INSTRUCTIONS TO FOLLOW:
Return the records word for word. Any pictures in them are not part of the copy.

DATASET ENTRIES:
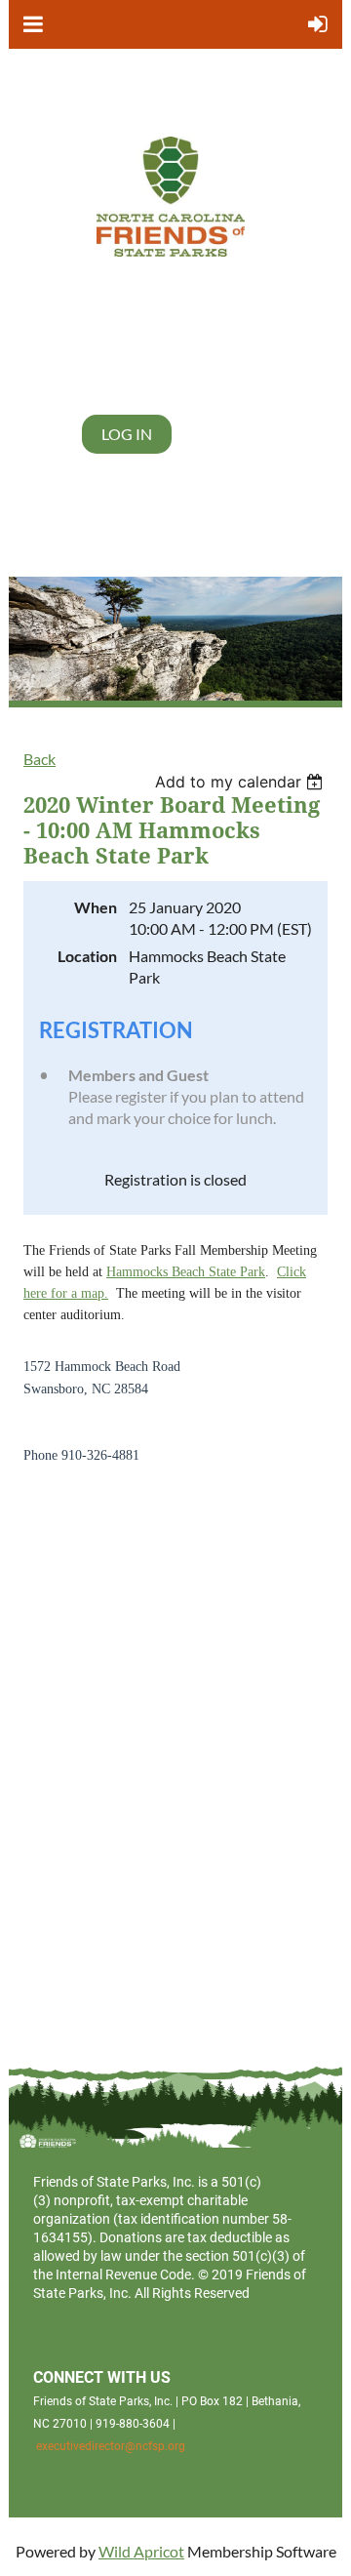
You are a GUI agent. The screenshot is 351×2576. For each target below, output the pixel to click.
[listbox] (241, 781)
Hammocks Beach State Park (185, 1272)
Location (87, 955)
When (95, 907)
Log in (126, 433)
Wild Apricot (141, 2551)
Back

RESPONSE TO THIS EXERCISE:
You are a GUI agent. The screenshot is 351×2576. For each target below, output the pixel to click.
[listbox] (241, 781)
Hammocks Beach State Park (185, 1272)
Location (87, 955)
When (95, 907)
Log in (126, 433)
Wild Apricot (141, 2551)
Back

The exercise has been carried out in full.